=== THE REQUEST ===
Rewrite the forum post on additional system metrics from "I saw that the" up to and including "wonderful automatic visualization.", renaming "workaround" to "fallback".

=== PROVIDED PASSAGE ===
----

Additional System Metrics From e.g., `dstat`

Hi W&B Community,

Is there a possibility to get additional live system metrics like the network read/write rates, disk read/write rates, virtual memory major/minor page faults, filesystem inodes, and system context switches?

Basically, most of the metrics that dstat provides with the following flags:

  • –disk
  • –mem (memory)
  • –net (network)
  • –sys (system)
  • –fs (filesystem)
  • –vm (virtual memory)

I’m deep into pipeline profiling and found that having these helps a lot when looking for performance tuning opportunities. Also, allowing to add to the system metric log might be helpful generally to have everything related to actual ML in one log, and everything related to system metrics in another.

I saw that the current documentation suggests that you use this script - github(.)com/nicolargo/nvidia-ml-py3/blob/master/ - to get the GPU metrics, however, I did not find the system metrics there.

The first workaround for me would be to run dstat in parallel to the process, save the profiling log,
download your system metrics and join over the _timestamp. This, however, would negate your wonderful automatic visualization.

The other solution would be to use some system monitoring library and add manually via wandb.log({'my_metric': x}) to the “ML”-log. This would show the metric in your visualization but not at the correct place and would not be easily compared to the other system metrics. I do not know how well this would work in practice as there would need to be additions to this log ideally every (few) seconds. This would be an asynchronous running thread that is not inside of the training loop. The solution proposed here seems like it could work if I use “timestamps” as the X-axis? This still does not seem like a clean solution.

----

=== SOURCE DATA ===
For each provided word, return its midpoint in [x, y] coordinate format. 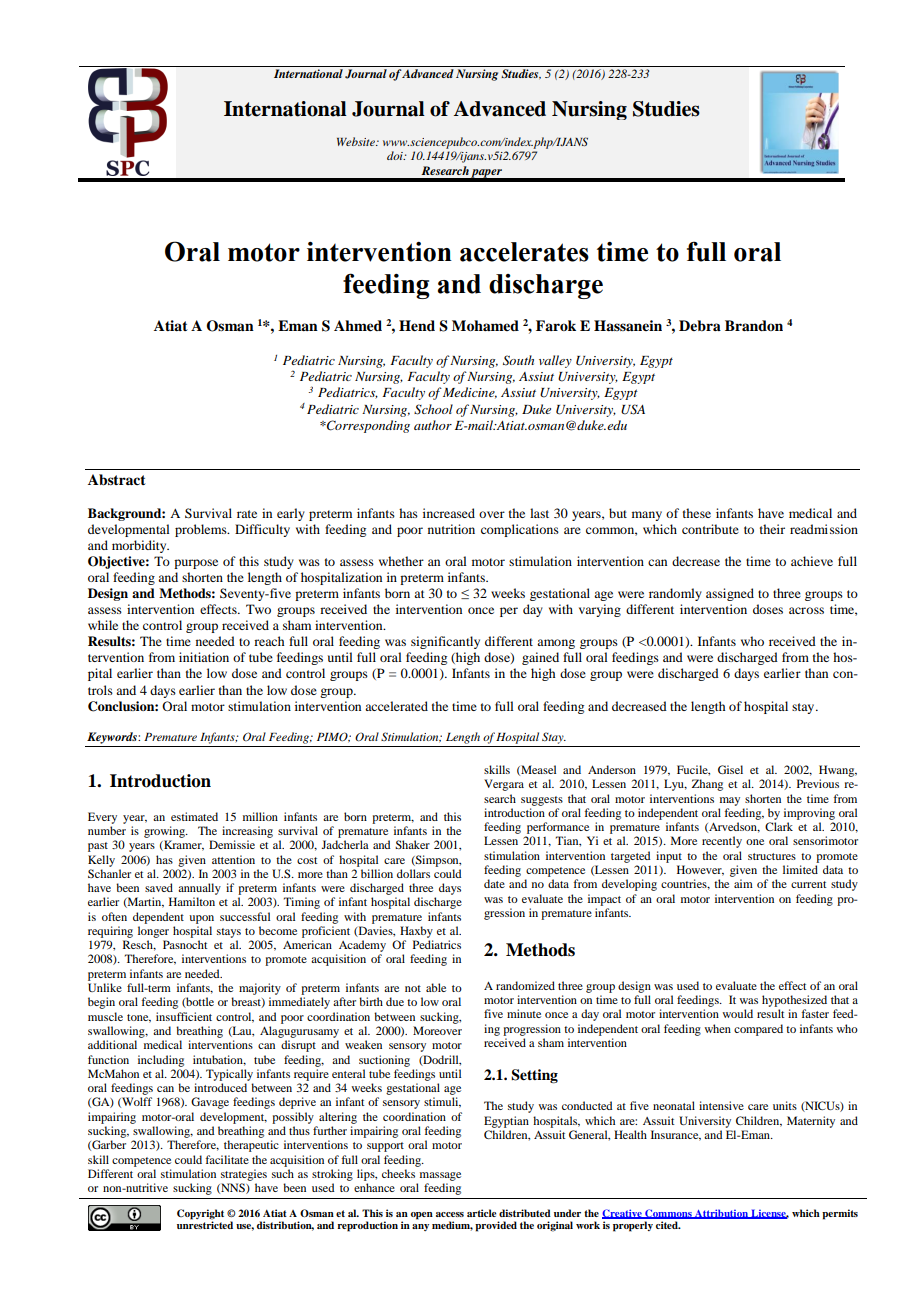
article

----

=== EXERCISE OUTPUT ===
I saw that the current documentation suggests that you use this script - github(.)com/nicolargo/nvidia-ml-py3/blob/master/ - to get the GPU metrics, however, I did not find the system metrics there.

The first fallback for me would be to run dstat in parallel to the process, save the profiling log,
download your system metrics and join over the _timestamp. This, however, would negate your wonderful automatic visualization.